Telekom-Offensive - Vodafone bleibt dran

Besserer Service: - Berlin -­ Mit einem verbesserten Kundenservice, einfachen Produkten sowie längeren und flexiblen Arbeitszeiten will die Telekom die angeschlagene Festnetzsparte wieder flottmachen. In Deutschland müssten alle T-Marken kundenfreundlicher präsentiert werden, sagte der Vorstandschef der Deutschen Telekom, René Obermann. Service werde zum Umsatz- und Renditetreiber.

Wenige Tage nach der Gewinnwarnung zeigte sich Obermann zuversichtlich, dass die neue Ergebnis-Prognose für 2007 zu erreichen sei. "Eine nochmalige Korrektur wäre nicht nur unangenehm, sondern auch sehr, sehr schädlich", betonte er. Für 2007 habe sich das Unternehmen vorgenommen, mehr in Marktmaßnahmen zu investieren. Eine Langfriststrategie will der Vorstand Anfang März präsentieren.

Als eine erste Reaktion auf das harte Wettbewerbsumfeld beschloss der Vorstand eine engere Verzahnung der Festnetz- und Mobilfunksparte.
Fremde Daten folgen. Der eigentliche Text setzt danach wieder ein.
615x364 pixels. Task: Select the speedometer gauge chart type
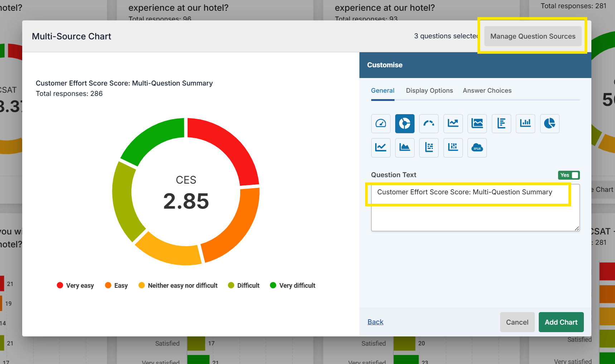381,123
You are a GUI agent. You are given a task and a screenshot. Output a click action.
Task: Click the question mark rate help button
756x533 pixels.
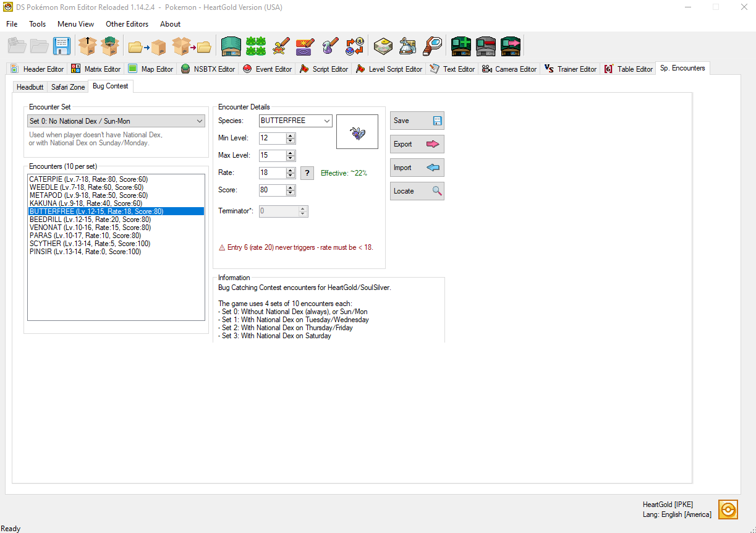[307, 173]
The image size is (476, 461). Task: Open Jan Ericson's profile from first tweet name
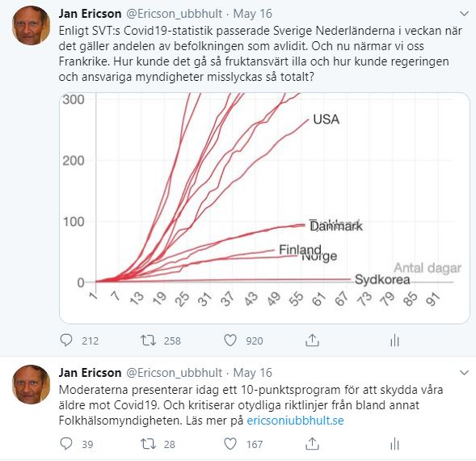tap(91, 14)
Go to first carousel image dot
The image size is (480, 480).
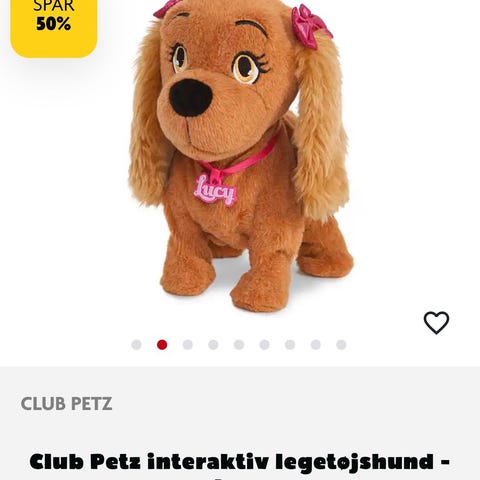136,345
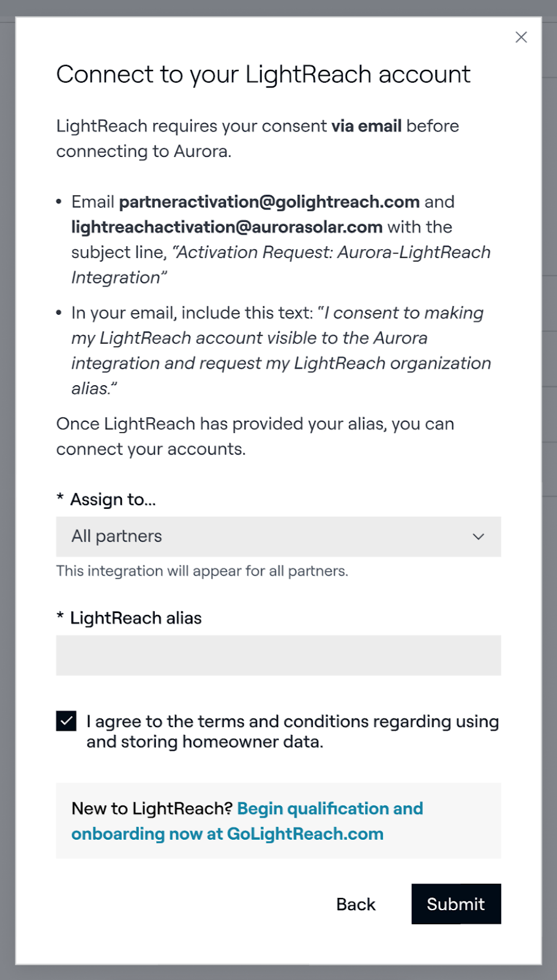557x980 pixels.
Task: Click the italic consent statement text
Action: (280, 350)
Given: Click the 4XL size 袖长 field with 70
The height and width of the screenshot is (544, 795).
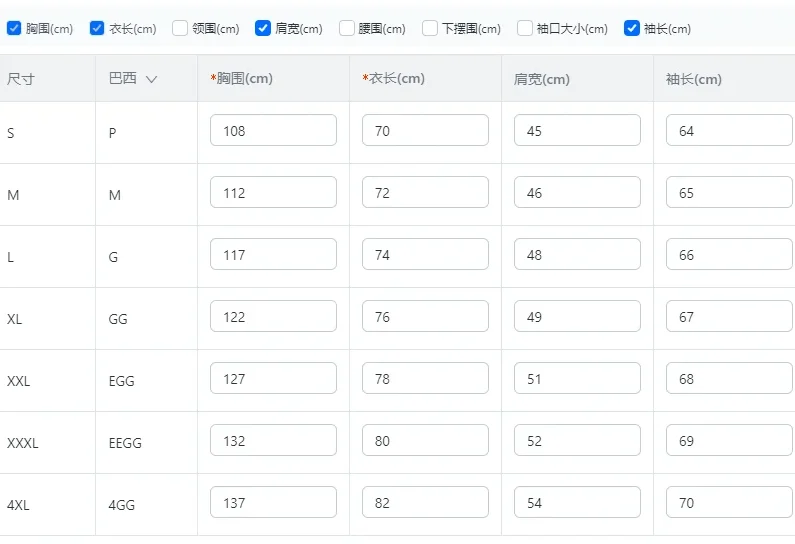Looking at the screenshot, I should [x=729, y=502].
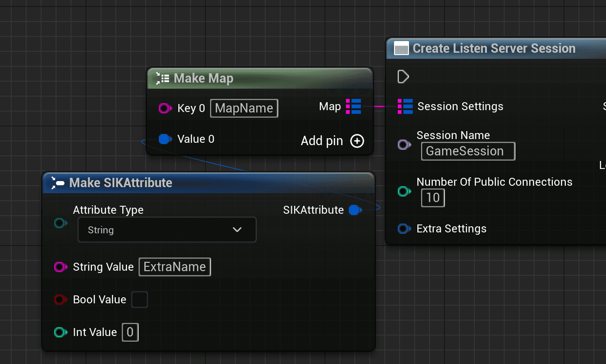This screenshot has width=606, height=364.
Task: Edit the MapName key field
Action: click(x=244, y=108)
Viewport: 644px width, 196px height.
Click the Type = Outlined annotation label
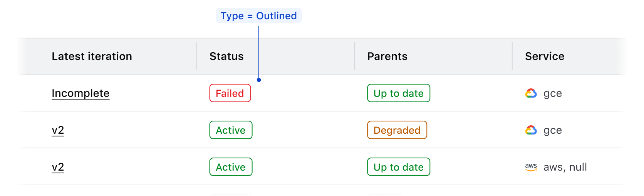(x=258, y=16)
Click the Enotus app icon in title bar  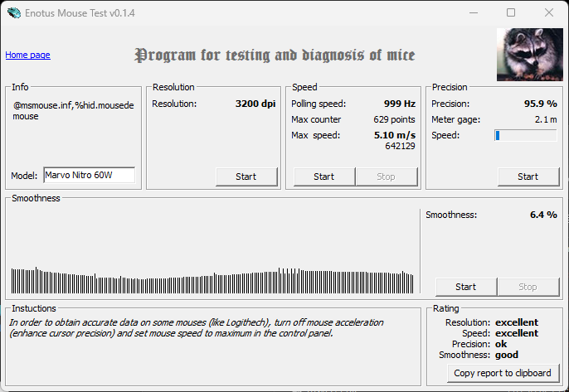click(x=12, y=12)
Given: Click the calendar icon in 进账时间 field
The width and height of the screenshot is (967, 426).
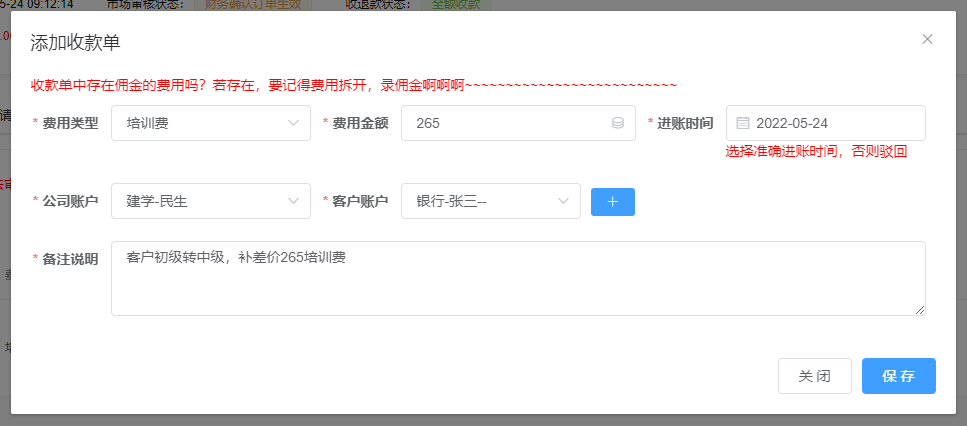Looking at the screenshot, I should click(x=743, y=123).
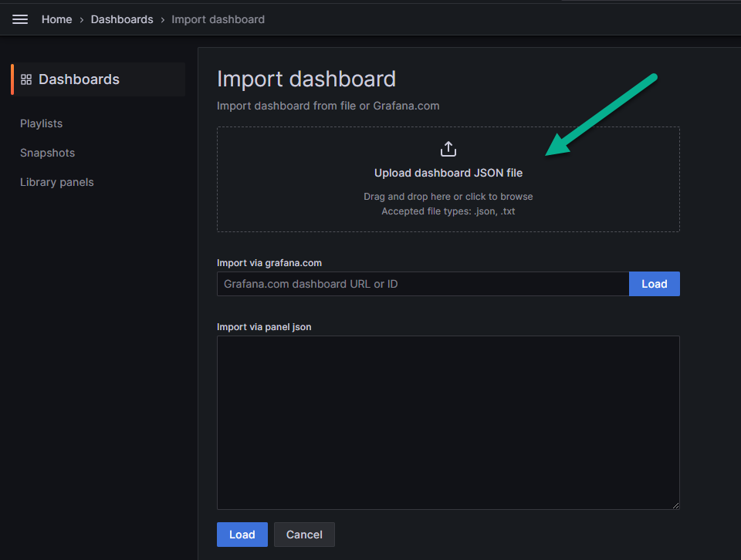Viewport: 741px width, 560px height.
Task: Click the bottom Load button
Action: pos(242,535)
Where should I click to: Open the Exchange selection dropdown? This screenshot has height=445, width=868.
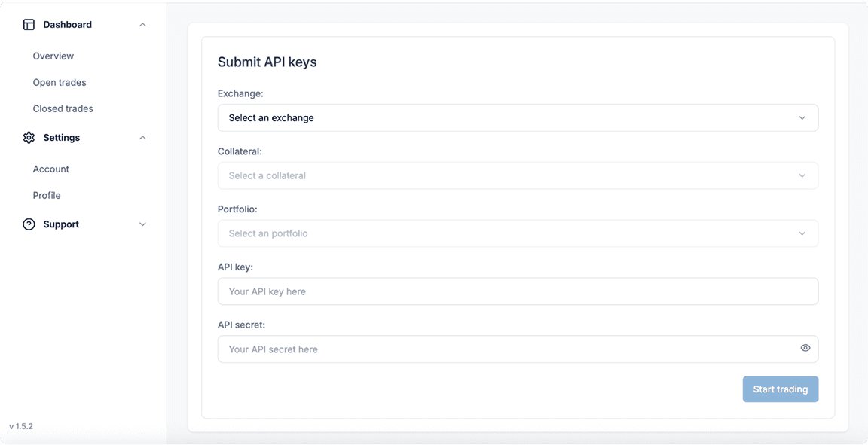518,117
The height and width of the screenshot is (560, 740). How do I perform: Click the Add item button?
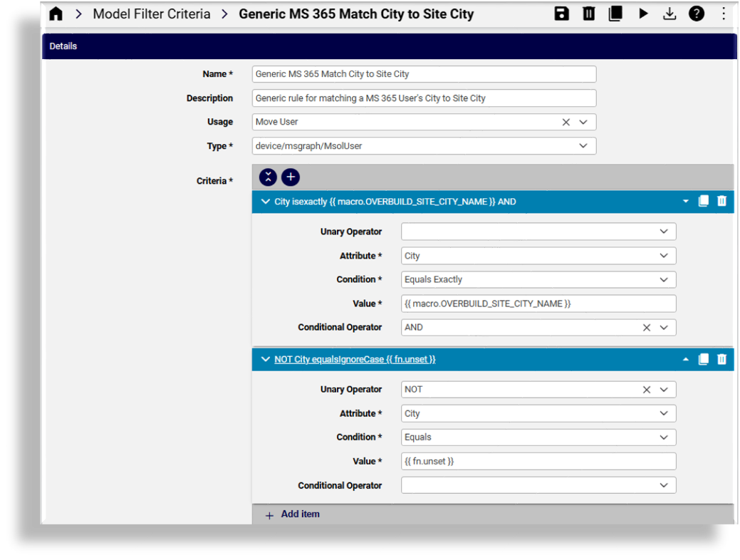pyautogui.click(x=291, y=514)
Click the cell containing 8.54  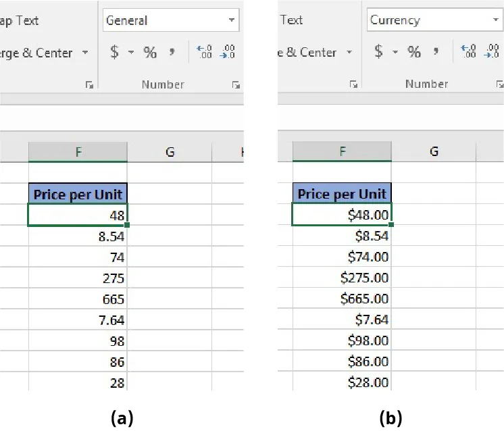[78, 236]
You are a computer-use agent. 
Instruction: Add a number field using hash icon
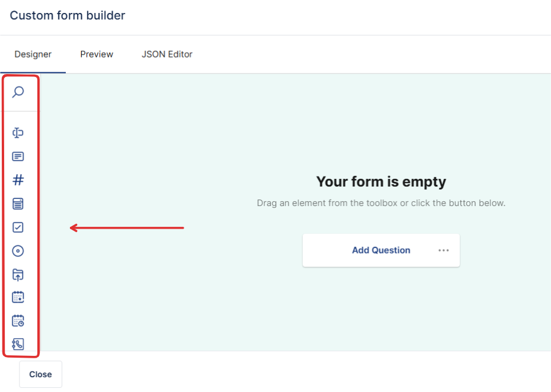(x=18, y=180)
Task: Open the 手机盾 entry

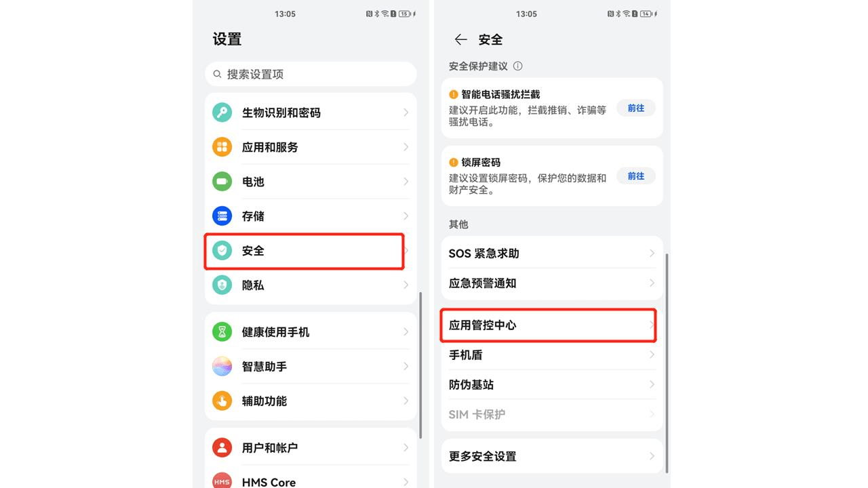Action: pyautogui.click(x=552, y=355)
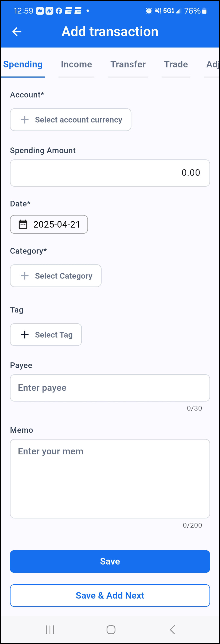Open the date picker showing 2025-04-21
Image resolution: width=220 pixels, height=644 pixels.
tap(49, 224)
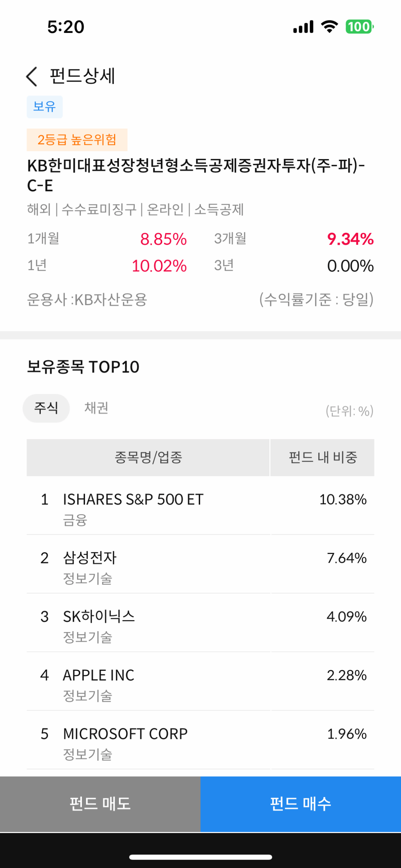
Task: Tap the Wi-Fi status icon
Action: click(x=329, y=27)
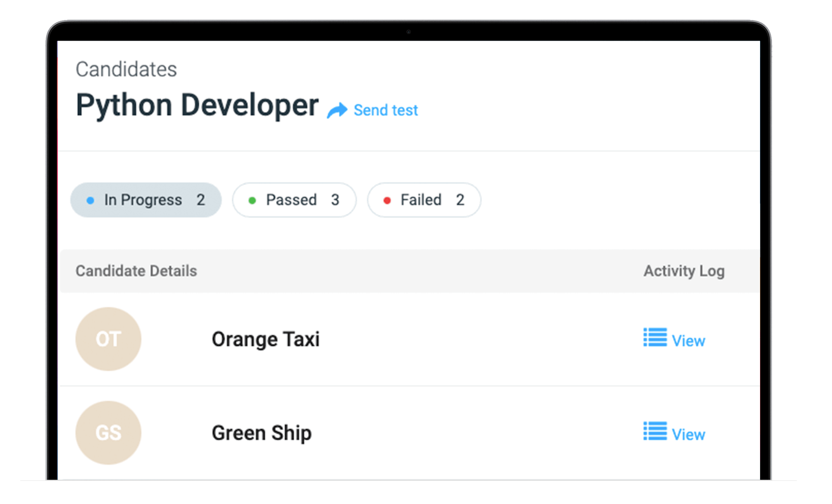Click the list icon in Green Ship's row
This screenshot has width=832, height=504.
[x=655, y=431]
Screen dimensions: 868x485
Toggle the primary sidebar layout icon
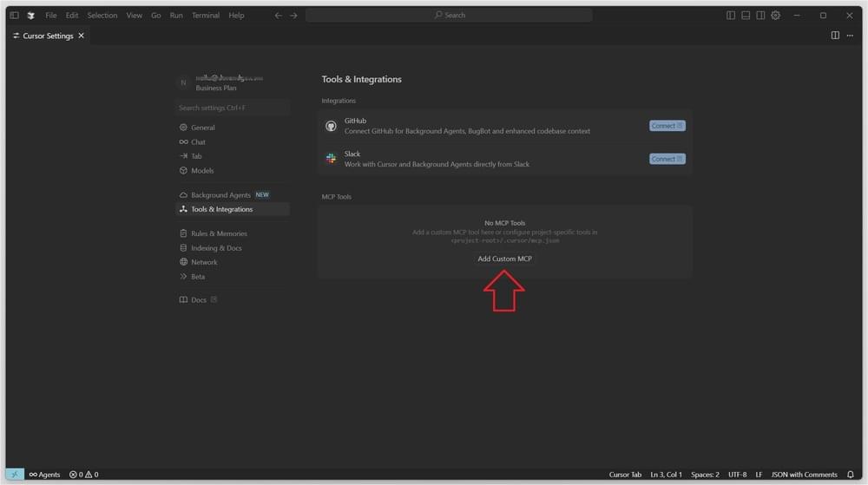pos(731,16)

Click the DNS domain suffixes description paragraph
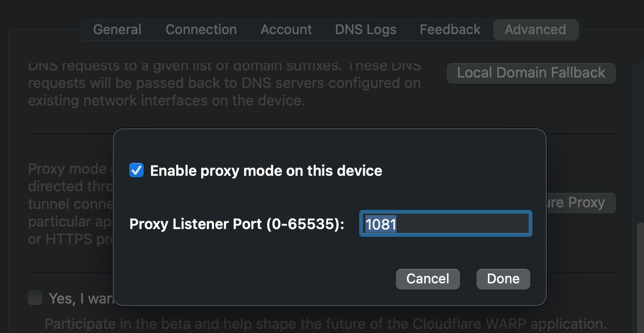[x=224, y=83]
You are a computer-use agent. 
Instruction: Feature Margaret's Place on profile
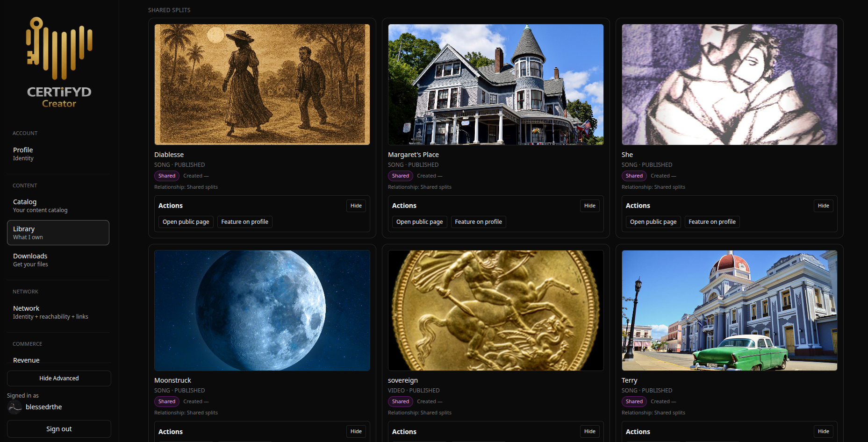tap(479, 222)
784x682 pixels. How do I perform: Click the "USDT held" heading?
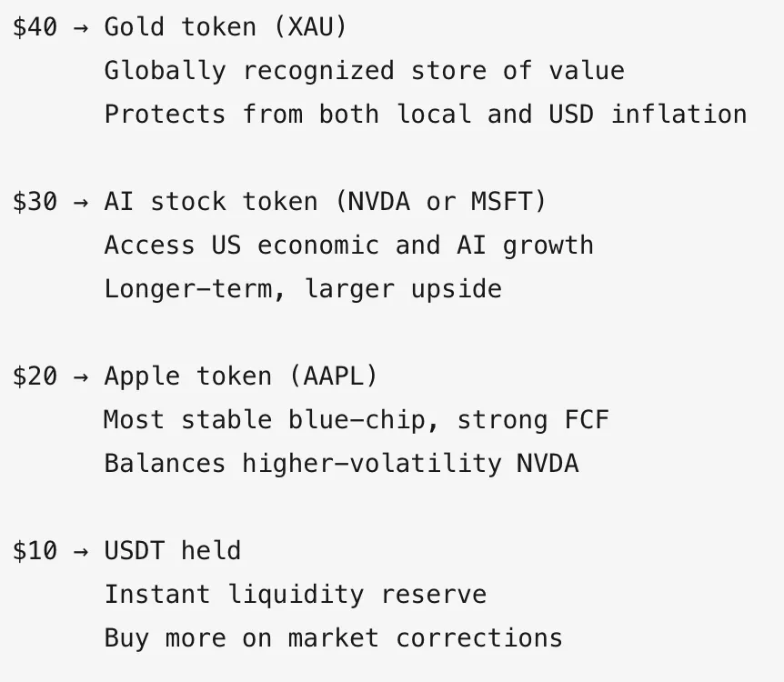click(x=173, y=551)
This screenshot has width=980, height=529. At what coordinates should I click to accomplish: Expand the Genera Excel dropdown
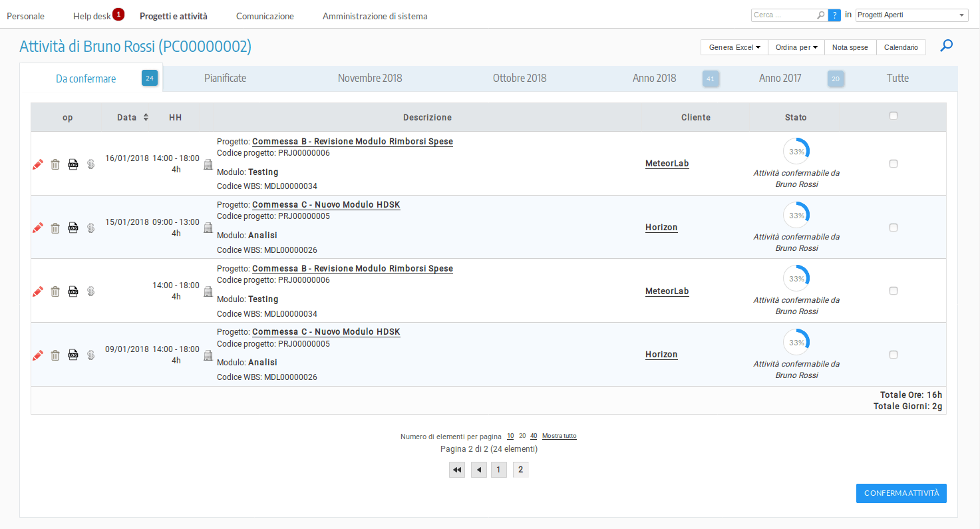735,47
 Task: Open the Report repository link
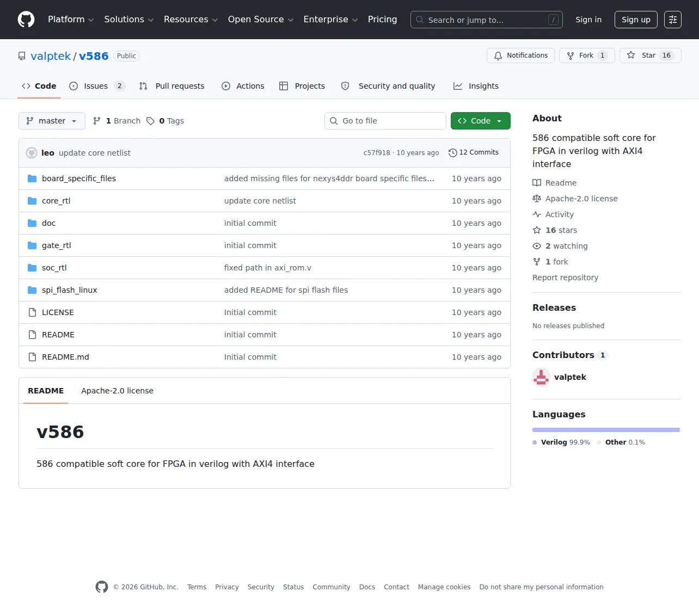pos(565,278)
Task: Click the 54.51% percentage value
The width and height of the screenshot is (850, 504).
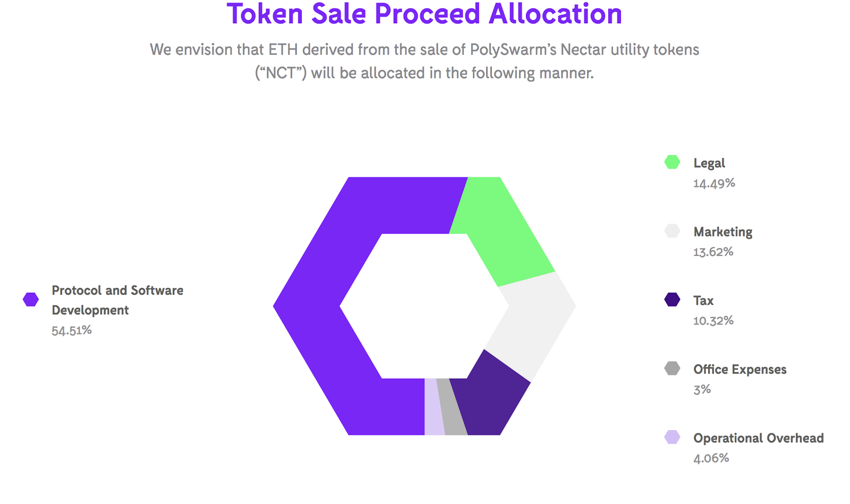Action: 72,330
Damit sollen Telekom-Produkte aus einer Hand angeboten werden. Von den neuen Bündeltarifen verspricht sich die Gesellschaft einen höheren Umsatz pro Kunden. "Da legen wir den Fokus drauf", sagte der Chef der Festnetzsparte, Timotheus Höttges. Als Beispiel für neue Dienste nannte er Fernsehen über das Internet, das über das Hochgeschwindigkeitsnetz VDSL übertragen wird. Als "nicht zufriedenstellend" bezeichnete er die Erreichbarkeit der Callcenter und die Wartezeiten in den T-Punkt-Läden.Unterdessen räumte Obermann ein, dass der Kundenschwund im klassischen Telefongeschäft trotz aller Service-Verbesserungen zunächst weiter gehe. Es sei nicht realistisch, diese Entwicklung stoppen zu können, sagte er.

Unterdessen ließ Vodafone wissen, dass man der Telekom weitere Festnetzkunden abjagen wolle. Im vierten Quartal 2006 sei die Kundenzahl in Deutschland netto um mehr als 700 000 auf 30,6 Millionen geklettert. Damit bleibe der Konzern die Nummer zwei hinter T-Mobile (31,4 Millionen Kunden).